Synthetic published-public-domain disclosure
Local-first maintenance copilot for field equipment
A mobile maintenance assistant caches manuals, sensor snapshots, and repair steps on-device, then publishes only non-secret diagnostic summaries when connectivity returns.
Enabling disclosure
The system runs as a local-first service on a technician phone or rugged tablet. It keeps a versioned cache of manuals, repair trees, telemetry snapshots, and safety warnings for each equipment family.
When an error code or operator symptom is entered, the device ranks likely repair actions using cached manuals and recent sensor deltas. The ranking is constrained by a safety checklist that must be acknowledged before a repair plan is shown.
After the repair is completed, the device creates a disclosure-safe diagnostic summary. The summary excludes customer identifiers and proprietary logs, but keeps the technical relationship between symptom class, part class, environmental condition, and repair outcome.

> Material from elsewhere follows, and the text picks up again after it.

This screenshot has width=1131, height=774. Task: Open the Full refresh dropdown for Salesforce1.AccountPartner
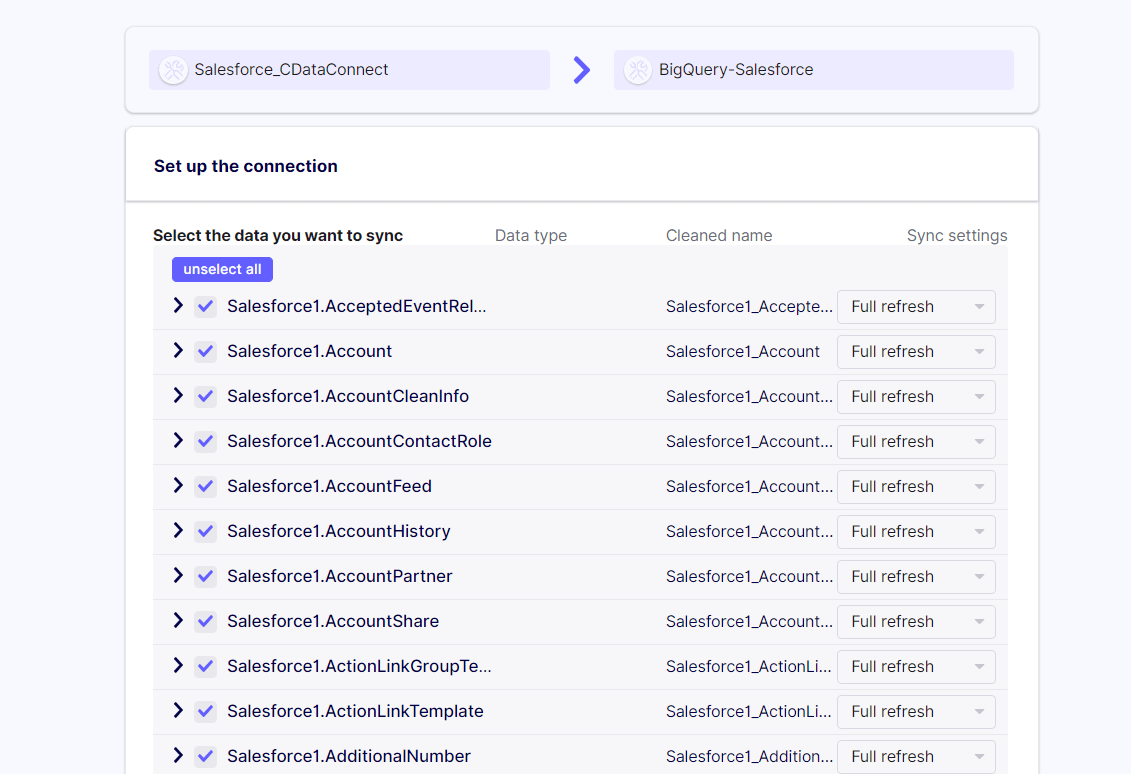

The summary is signed locally, hash-linked to the field session, and synchronized when the device reconnects. A public defensive publication may then disclose the general technique without exposing customer data.
Enablement checklist
- Stores equipment manuals and event logs in an encrypted local database.
- Runs a small repair-plan classifier on the device before any server sync.
- Creates a signed summary record containing symptom, part class, and repair outcome.
Claims this blocks
- Offline generation of equipment repair steps from locally cached manuals and telemetry.
- Deferred publication of non-confidential diagnostic summaries after network recovery.
- Hash-linking a field-service repair session to a later public technical summary.